Email: debora.kodish [at] gmail.com

 

I am a folklorist and cultural worker. Since moving to Philadelphia in 1981, I have been committed to supporting the growth and development of peoples' folk arts. I was the founder in 1987, and the long-time director (through 2014) of the Philadelphia Folklore Project. PFP became a collective effort and a community resource: an institution working in partnerships to cultivate folk arts as tools for justice, power and self-knowledge. Over the course of 27 years at PFP, I was privileged to help support over 350+ folk artists and cultural workers in imagining and developing their own work in folk arts and social change, raising over 3.3 million dollars in needed resources. This was an important education for me: a path to collectively shaping anti-racist grassroots public interest folklore practices, and collectively imagined futures. This work continues. I was also lucky, during these years, to participate with Asian Americans United in co-founding and developing the Folk Arts-Cultural Treasures Charter School, which opened in 2005. AAU activists and FACTS educators have been my teachers and I am grateful. 

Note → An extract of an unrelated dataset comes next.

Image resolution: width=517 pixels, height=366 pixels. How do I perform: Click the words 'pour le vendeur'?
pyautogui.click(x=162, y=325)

As a writer, facilitator, and cultural midwife, I work collaboratively and in multiple media to challenge established and problematic histories, and to revalue local people, knowledge, and culture. I am involved in community projects, advising/consulting, and writing on folk arts and social change in Philadelphia over the past 50 years. I am paying attention to radical grassroots / peoples' folklore history, theory and practice; critical folk arts pedagogy (how we teach one another what we need to know and be able to do to be decent people and to shape the future we imagine); and public interest folklore (folklore practice in the peoples' interest, for the common good). 

 

This site includes a variety of kinds of writing. In 2015 I received a Leeway Transformation Award to begin imagining a book on the above topics (and this next 10 years!) I was also asked to serve on the Cultural Diversity Committee of the American Folklore Society. I had been an AFS member for 40 years. Some documents from my efforts on both of these organizing/writing efforts are included here, as well as past writing—traces of what got me to this place. Also here are documents from the first salon I held, on October 9th, to fulfill a public presentation requirement from Leeway, to support the work of other local people, and to take some first steps towards my own book/organizing effort on "Home Training."

Recently (2018-2020), I was cultural scribe and project support for Kulu Mele African Dance and Drum Ensemble's 50th anniversary project: Ogun & the People. We published a collectively sourced book on Kulu Mele's history and transformative practices. The company premiered the full-length dance-drama enacting a Yoruba pataki (sacred parable) about a world wildly out of balance. In art as in life: for 51+ years, Kulu Mele has been rebalancing the world with love. So many lessons and ways forward can be found here.